What to work on: Beginning at the line that includes "The height and width of the screenshot is (600, 969).", return each line exactly through the end of the listing, and no line before it.

Records:
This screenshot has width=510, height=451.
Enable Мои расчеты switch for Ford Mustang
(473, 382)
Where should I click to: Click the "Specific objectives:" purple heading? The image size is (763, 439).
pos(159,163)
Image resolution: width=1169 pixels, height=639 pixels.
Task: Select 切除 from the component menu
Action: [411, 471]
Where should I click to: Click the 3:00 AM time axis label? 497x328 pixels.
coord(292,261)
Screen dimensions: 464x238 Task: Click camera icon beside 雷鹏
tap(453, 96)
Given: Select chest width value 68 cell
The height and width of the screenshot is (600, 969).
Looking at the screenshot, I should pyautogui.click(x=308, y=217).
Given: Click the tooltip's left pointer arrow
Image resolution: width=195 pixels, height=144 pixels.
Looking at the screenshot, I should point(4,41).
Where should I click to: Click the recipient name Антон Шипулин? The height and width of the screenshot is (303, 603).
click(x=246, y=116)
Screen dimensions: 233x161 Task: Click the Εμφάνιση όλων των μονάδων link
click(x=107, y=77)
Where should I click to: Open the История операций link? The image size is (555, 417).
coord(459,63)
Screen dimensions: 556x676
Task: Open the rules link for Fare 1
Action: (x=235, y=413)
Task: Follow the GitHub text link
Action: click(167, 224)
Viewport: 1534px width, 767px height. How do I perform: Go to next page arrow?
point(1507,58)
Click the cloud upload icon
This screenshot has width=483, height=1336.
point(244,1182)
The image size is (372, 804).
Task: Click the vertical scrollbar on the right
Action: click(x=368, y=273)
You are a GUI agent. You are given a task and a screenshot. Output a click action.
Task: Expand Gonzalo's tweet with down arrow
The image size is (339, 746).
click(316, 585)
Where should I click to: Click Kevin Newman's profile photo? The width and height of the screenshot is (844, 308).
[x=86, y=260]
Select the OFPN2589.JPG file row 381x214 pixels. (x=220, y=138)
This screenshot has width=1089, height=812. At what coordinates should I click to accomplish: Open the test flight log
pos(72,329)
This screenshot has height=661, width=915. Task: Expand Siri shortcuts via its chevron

Written response:
The height and width of the screenshot is (600, 969).
Looking at the screenshot, I should pyautogui.click(x=308, y=217).
Given: Click the tooltip's left pointer arrow
Image resolution: width=195 pixels, height=144 pixels.
Looking at the screenshot, I should point(4,41).
Where should I click to: Click the recipient name Антон Шипулин? The height and width of the screenshot is (303, 603).
click(x=246, y=116)
Screen dimensions: 233x161 Task: Click the Εμφάνιση όλων των μονάδων link
click(x=107, y=77)
Where should I click to: Open the История операций link? The image size is (555, 417).
coord(459,63)
Screen dimensions: 556x676
Task: Open the rules link for Fare 1
Action: (x=235, y=413)
Task: Follow the GitHub text link
Action: click(167, 224)
Viewport: 1534px width, 767px height. How do I perform: Go to next page arrow?
point(1507,58)
Click the cloud upload icon
This screenshot has width=483, height=1336.
point(244,1182)
The image size is (372, 804).
Task: Click the vertical scrollbar on the right
Action: click(x=368, y=273)
You are a GUI agent. You are given a task and a screenshot. Output a click action.
Task: Expand Gonzalo's tweet with down arrow
The image size is (339, 746).
click(316, 585)
Where should I click to: Click Kevin Newman's profile photo? The width and height of the screenshot is (844, 308).
[x=86, y=260]
Select the OFPN2589.JPG file row 381x214 pixels. (x=220, y=138)
This screenshot has width=1089, height=812. At what coordinates should I click to accomplish: Open the test flight log
pos(72,329)
This screenshot has height=661, width=915. Task: Expand Siri shortcuts via its chevron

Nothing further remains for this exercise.